Activity
Take the lines below beginning at the line that has "Task: Click the browser back arrow" and stopping after the line that has "1100x591 pixels.", and print them exactly as they are, with no other lines.

Information shown
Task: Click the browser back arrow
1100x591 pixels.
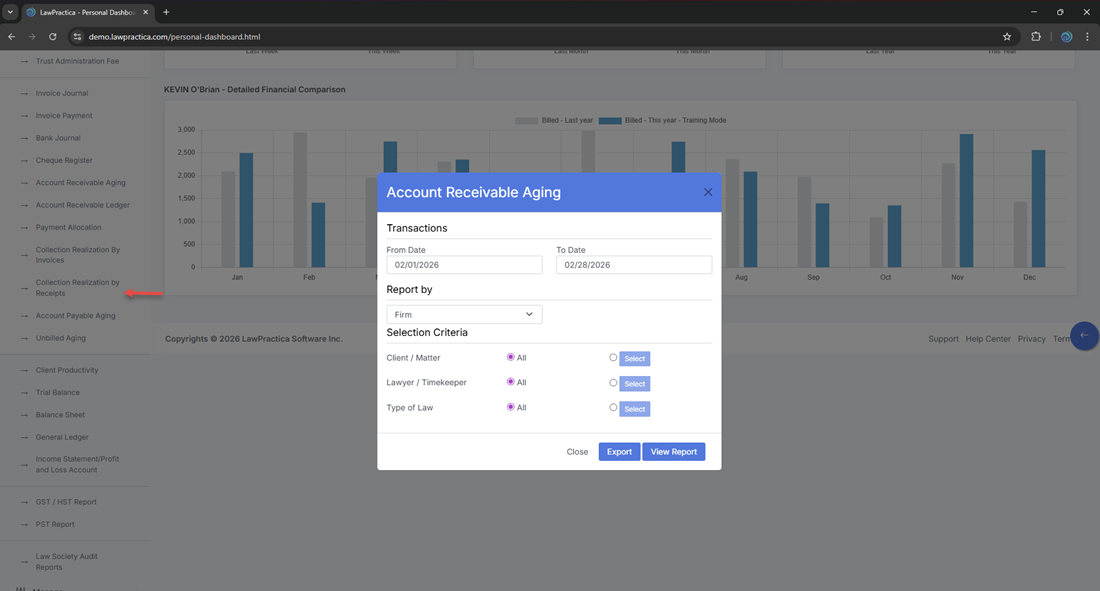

...

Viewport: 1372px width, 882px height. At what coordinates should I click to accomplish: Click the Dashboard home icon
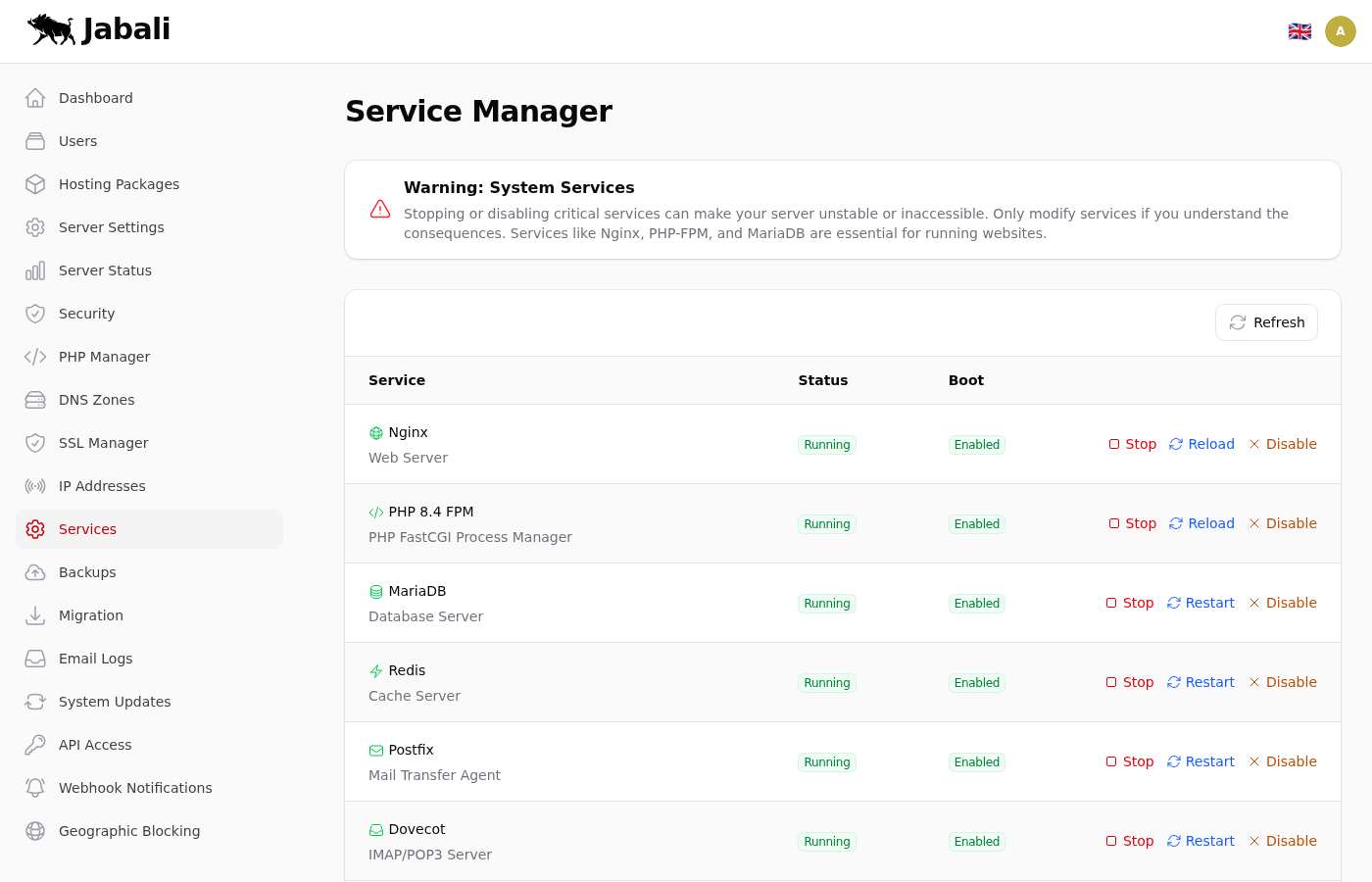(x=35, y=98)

...

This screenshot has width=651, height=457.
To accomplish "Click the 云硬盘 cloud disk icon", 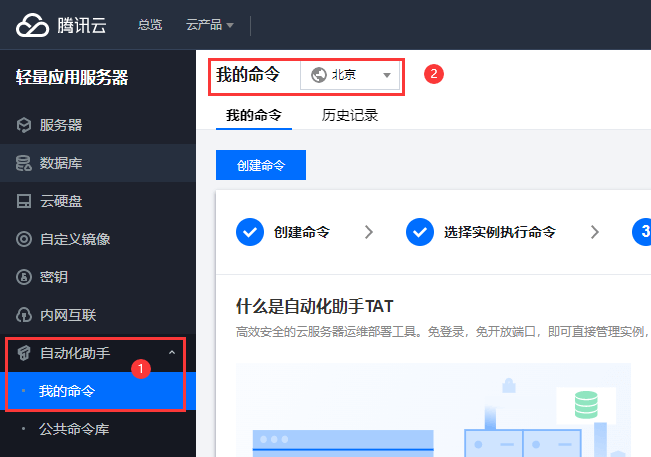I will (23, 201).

Output
Task: Click the browser back arrow
1100x591 pixels.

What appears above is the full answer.